Whole Food, Plant-Based Recipe Not Your Mother’s Lasagna

Recipe courtesy of Chef Anthony Spino, PPMNY Culinary Educator

This is a hearty and tasty lasagna dish that is great for lunch or dinner.

Ingredients

For cashew parmesan
  • ¾ cup raw cashews

  • 3 T nutritional yeast
  • ½ tsp salt

For lasagna
  • 80 oz. tomato sauce (this includes extra for serving)
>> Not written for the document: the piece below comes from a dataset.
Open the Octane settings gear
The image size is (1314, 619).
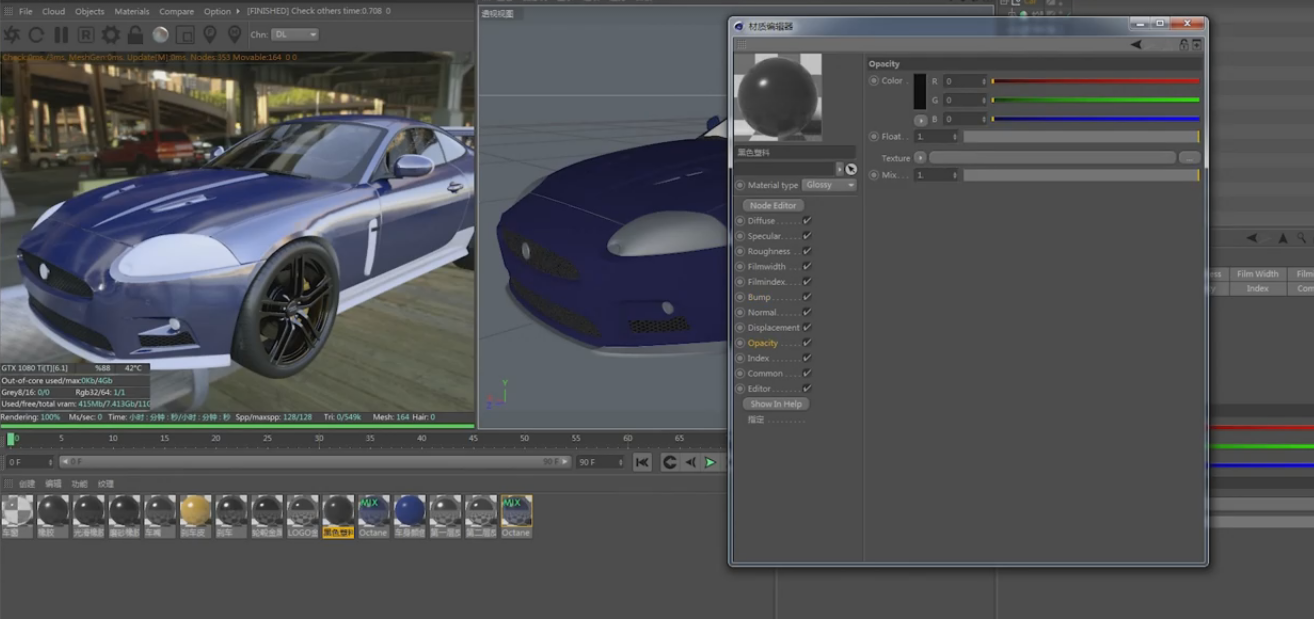coord(111,35)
  • 1 lb lasagna noodles (cooked according to the package)
  • 1 lb blanched sliced almonds, after being soaked in water 6-8 hours in advance
  • 4 T flaxseed meal, mixed with 12 T of water
  • 3½ T maple syrup
  • 1 tsp of black pepper
  • ½ cup cashew parmesan (see recipe above)
  • ¼ cup parsley
  • 1½ cups almond milk or other non-dairy milk

Instructions

For the cashew parmesan

1. Blend ingredients in a powerful blender.
2. Run mixture through a sifter and continue to blend until fine.

For the ricotta cheese

1. Blend 3 cups of drained and rinsed almonds and 1 1⁄2 cups of water until smooth.
2. Continue until all almonds are blended.
3. Mix with the flaxseed mixture, maple syrup, black pepper, cashew parmesan, parsley and almond milk.
4. Stir mixture with spatula.

For the lasagna

1. Preheat the oven to 400° F.
2. Using a 12" x 9" pan that is 3" deep, place one cup of tomato sauce and spread evenly.
3. Place lasagna noodles covering all of the sauce layer.
4. Place one cup of tomato sauce over the noodles spreading evenly.
5. Spread ⅓ of almond ricotta cheese mixture evenly over sauced noodles.
6. Sprinkle with cashew parmesan.
7. Repeat steps 1-5.
8. Repeat steps 1-4.
9. Add one cup of sauce to finish layering lasagna and spread evenly.
10. Sprinkle with cashew parmesan.
11. Cover with foil and cook for 45 minutes.
12. Remove foil and continue to cook for 15 minutes.
13. Let rest for 20-30 minutes before cutting.
14. Serve with extra tomato sauce.

Chef's Notes

It’s recommended to make two batches for the following recipe. Make them ​one at a time​ to avoid ingredients melting together.